According to the Centers for Disease Control and Prevention, another 50,000 women each year have unexpected labor and delivery outcomes with serious short- or long-term health consequences.
“Every pregnancy-related death is tragic, especially because two in three of them are preventable,” the CDC said as the nation observes Black Maternal Health Week through April 17.
She said she was almost one of them.
“I’ve suffered every injury imaginable, and I know my body,” Williams writes in the deeply personal essay, later adding: “Giving birth to my baby, it turned out, was a test for how loud and how often I would have to call out before I was finally heard.”
As Williams recounts, she had a “wonderful pregnancy” with her first child, Alexis Olympia, and even her epidural-free delivery was going well—at first.
“By the next morning, the contractions were coming harder and faster. With each one, my baby’s heart rate plummeted.

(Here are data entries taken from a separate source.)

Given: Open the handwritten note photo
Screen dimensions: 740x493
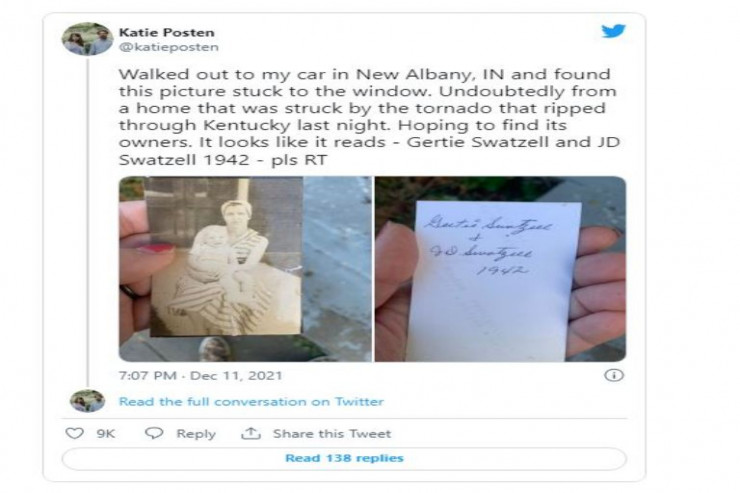Looking at the screenshot, I should pyautogui.click(x=500, y=269).
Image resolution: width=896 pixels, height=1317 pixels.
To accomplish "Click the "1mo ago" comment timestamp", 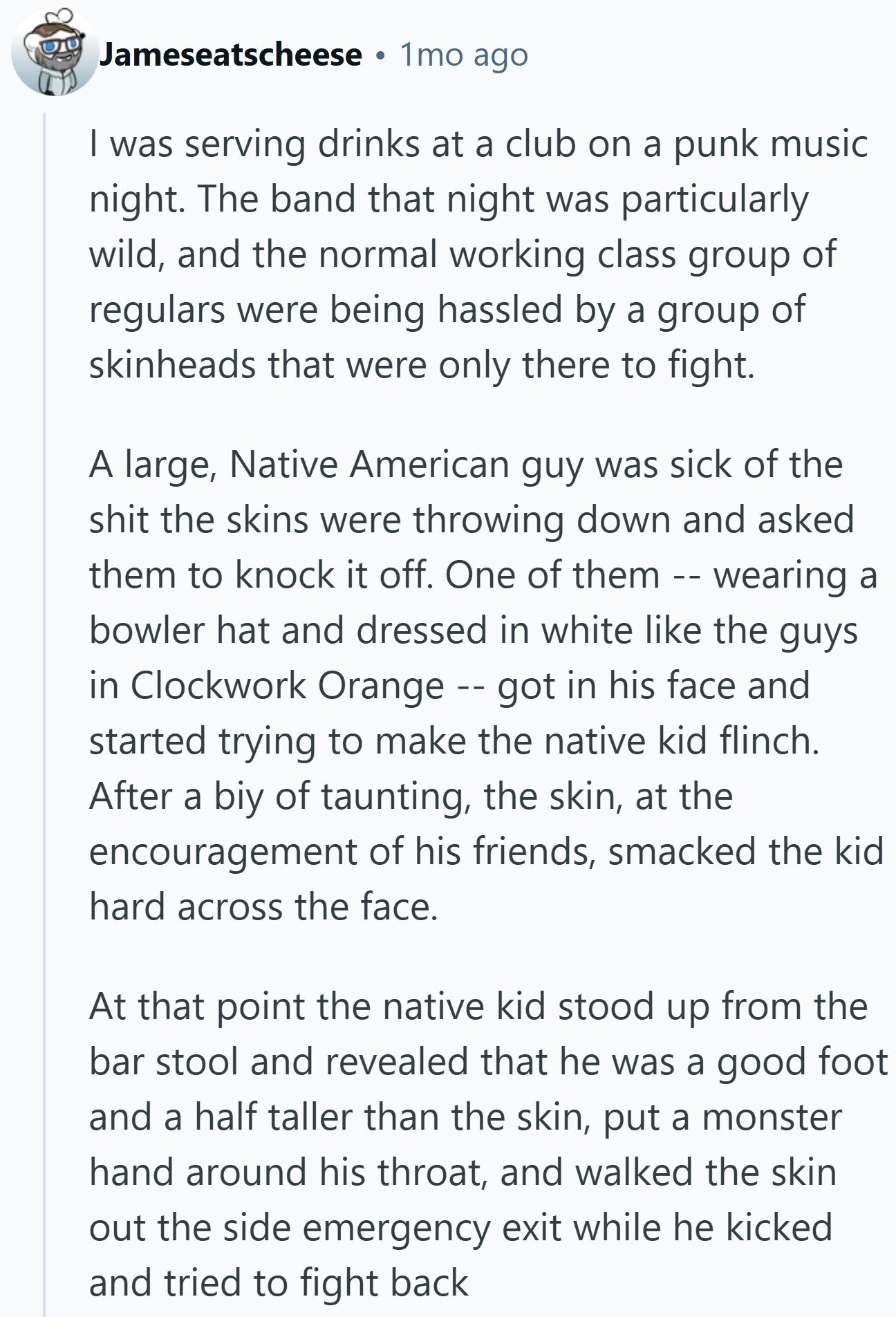I will 464,55.
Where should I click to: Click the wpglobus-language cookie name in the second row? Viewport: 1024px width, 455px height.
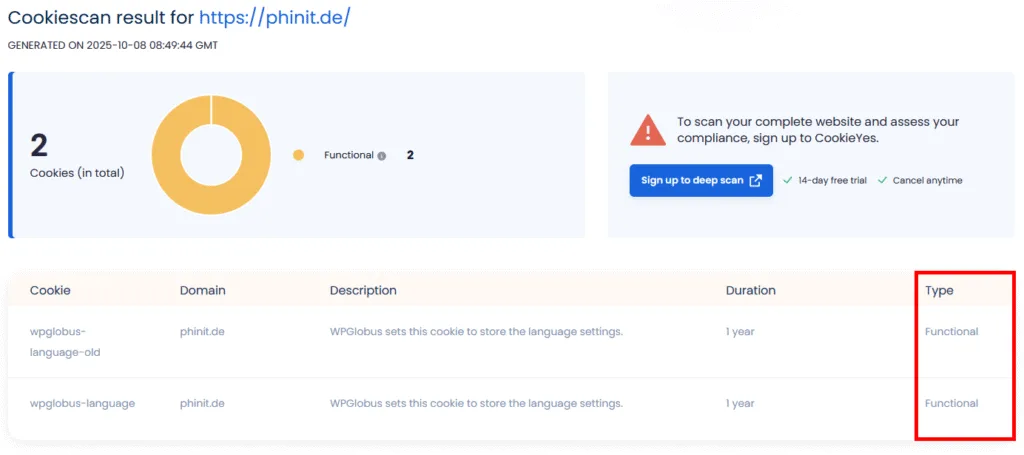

I was scared,” the 23-time Grand Slam winner wrote.
“Every time the baby’s heart rate dropped, the nurses would come in and tell me to turn onto my side. The baby’s heart rate would go back up, and everything seemed fine. Then, I’d have another contraction, and baby’s heart rate would drop again, but I’d turn over, and the rate would go back up, and so on and so forth.”
The CDC noted significant disparities in the birthing experience of Black women in its most recent report.
The agency noted that Black women are three times more likely to die from a pregnancy-related cause than white women.
The agency said multiple factors contribute to these disparities, such as variation in quality healthcare, underlying chronic conditions, structural racism, and implicit bias.
The CDC added that social determinants of health prevent many people from racial and ethnic minority groups from having fair economic, physical, and emotional health opportunities.
After an emergency C-section, Williams gave birth to her daughter, Alexis.
Afterward, she said she had to fight for her life.
Already classified as a high risk for blood clots, Williams inquired whether she should receive heparin, a blood thinner.
“The response was, ‘Well, we don’t really know if that’s what you need to be on right now,’” Williams wrote.
“No one was really listening to what I was saying.”
Despite excruciating pain, Williams continued to speak out to her health care providers.
At one point, she felt paralyzed.
“I couldn’t move at all,” she recounted.
Aching and coughing to the point where her C-section stitches burst, Williams complained that she couldn’t breathe.
Four surgeries later, doctors discovered a blood clot in one of her arteries, a hematoma in her abdomen, and other clots.
She said the nurse she had previously spoken with told her that the medicine was making her crazy. Had she gone along with the nurse’s assertions, Williams could have died.
“Being heard and appropriately treated was the difference between life or death for me,” Williams asserted. “I know those statistics would be different if the medical establishment listened to every Black woman’s experience.”